Wonder if we will see teams swapping players from forward to D to mix up the split they can protect or if there are rules on numbers of games they have to play at a position
I'm pretty sure I've read something about certain statistics being "admissible" for arbitration - goal, assists, points, maybe +/- (don't get me started), games played, TOI. Other stats aren't admissible - namely, fancy stats. But, either way, when they're settling on a certain player's arbitrated salary, the position of forward/defenseman has to be a factor in their arbitrated contract value.
I imagine the NHL will say a player's position is basically like pornography - you'll know it when you see it.

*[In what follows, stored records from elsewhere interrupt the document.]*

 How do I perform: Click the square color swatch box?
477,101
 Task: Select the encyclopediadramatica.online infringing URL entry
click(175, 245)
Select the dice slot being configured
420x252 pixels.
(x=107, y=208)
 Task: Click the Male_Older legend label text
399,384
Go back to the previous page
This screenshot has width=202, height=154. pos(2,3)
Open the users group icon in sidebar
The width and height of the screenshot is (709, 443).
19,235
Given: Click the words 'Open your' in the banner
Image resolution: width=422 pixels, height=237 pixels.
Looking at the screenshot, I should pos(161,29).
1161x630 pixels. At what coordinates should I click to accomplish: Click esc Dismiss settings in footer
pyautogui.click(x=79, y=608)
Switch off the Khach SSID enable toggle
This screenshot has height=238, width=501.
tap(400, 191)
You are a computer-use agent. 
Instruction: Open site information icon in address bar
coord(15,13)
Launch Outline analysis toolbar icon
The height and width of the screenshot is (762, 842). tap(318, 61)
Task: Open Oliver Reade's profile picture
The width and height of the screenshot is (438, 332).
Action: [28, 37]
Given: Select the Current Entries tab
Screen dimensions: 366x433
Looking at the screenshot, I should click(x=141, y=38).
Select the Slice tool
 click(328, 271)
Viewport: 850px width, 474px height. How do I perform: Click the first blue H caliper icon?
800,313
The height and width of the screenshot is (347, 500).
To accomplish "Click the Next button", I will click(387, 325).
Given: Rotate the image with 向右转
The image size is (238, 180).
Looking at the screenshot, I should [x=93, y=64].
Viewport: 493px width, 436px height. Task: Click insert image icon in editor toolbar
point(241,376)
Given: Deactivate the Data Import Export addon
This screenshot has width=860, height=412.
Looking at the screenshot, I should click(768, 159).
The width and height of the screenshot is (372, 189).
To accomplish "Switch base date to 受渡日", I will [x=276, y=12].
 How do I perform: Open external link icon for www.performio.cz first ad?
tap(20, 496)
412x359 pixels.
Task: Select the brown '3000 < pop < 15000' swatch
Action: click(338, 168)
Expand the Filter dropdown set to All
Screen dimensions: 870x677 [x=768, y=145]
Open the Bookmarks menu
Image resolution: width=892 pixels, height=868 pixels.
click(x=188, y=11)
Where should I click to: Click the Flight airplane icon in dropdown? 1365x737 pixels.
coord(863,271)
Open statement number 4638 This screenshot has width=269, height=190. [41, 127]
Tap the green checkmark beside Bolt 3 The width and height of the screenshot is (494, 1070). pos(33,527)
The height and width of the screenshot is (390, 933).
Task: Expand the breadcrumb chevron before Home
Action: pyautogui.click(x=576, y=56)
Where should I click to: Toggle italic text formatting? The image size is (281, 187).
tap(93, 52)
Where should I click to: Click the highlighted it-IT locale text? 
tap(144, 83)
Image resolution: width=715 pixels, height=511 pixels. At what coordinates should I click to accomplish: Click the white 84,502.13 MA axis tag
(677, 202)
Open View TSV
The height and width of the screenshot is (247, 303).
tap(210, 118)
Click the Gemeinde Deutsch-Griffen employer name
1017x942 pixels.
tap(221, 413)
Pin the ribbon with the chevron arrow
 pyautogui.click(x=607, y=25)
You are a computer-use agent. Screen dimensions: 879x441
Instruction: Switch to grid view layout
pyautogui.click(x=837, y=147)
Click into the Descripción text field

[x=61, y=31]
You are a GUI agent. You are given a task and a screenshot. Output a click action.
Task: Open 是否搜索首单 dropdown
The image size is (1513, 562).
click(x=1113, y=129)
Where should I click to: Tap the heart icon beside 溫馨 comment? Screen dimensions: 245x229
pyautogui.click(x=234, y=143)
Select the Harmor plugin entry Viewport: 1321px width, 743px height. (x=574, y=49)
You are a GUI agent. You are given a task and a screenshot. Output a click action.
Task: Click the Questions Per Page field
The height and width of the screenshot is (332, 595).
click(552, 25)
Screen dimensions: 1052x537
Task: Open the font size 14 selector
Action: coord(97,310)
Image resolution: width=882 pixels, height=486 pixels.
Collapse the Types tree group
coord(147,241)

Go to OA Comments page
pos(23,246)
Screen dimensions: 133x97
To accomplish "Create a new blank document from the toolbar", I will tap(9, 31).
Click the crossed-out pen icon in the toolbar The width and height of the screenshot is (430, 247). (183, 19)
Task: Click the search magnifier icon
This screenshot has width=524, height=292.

That said, there are players who cross boundaries, and who can literally play both positions. Brent Burns and Dustin Byfuglien are two legitimately blurry cases that come to mind - both played defense last season (AFAIK), but both have played forward.
Are there any other cases like this? I don't follow all 30 teams in great detail, but I can at least confidently say that there was no one on the Bruins the last 3-4 years who fits that description. Torey Krug played forward in ONE game at the end of 2013-4 when they were going through the motions. That's one game as forward, 240 as defense. (And five seconds as goalie. I'm actually not kidding about that - it happened last season. He made a great save, and instead of "Tuuuuuuuk", the Garden chanted "Kruuuuuuug".)
My guess is, if pushed, the NHL say "If a skater has played x number of games in the past y seasons as a defenseman, he's D. Otherwise, he's F." And my guess is that the threshold will be absurdly low. Trying to count Buff or Burns as a forward is clearly angle-shooting, and the 28 other GMs would call it in an instant.
Both of the two cases I know are Fs-to-D. If you had the opposite case, of a guy who played D in 2014-5 and before but went to forward in 2015-6, one could make the argument that they should count as D, since they're more versatile, and the D is a more "valuable" position.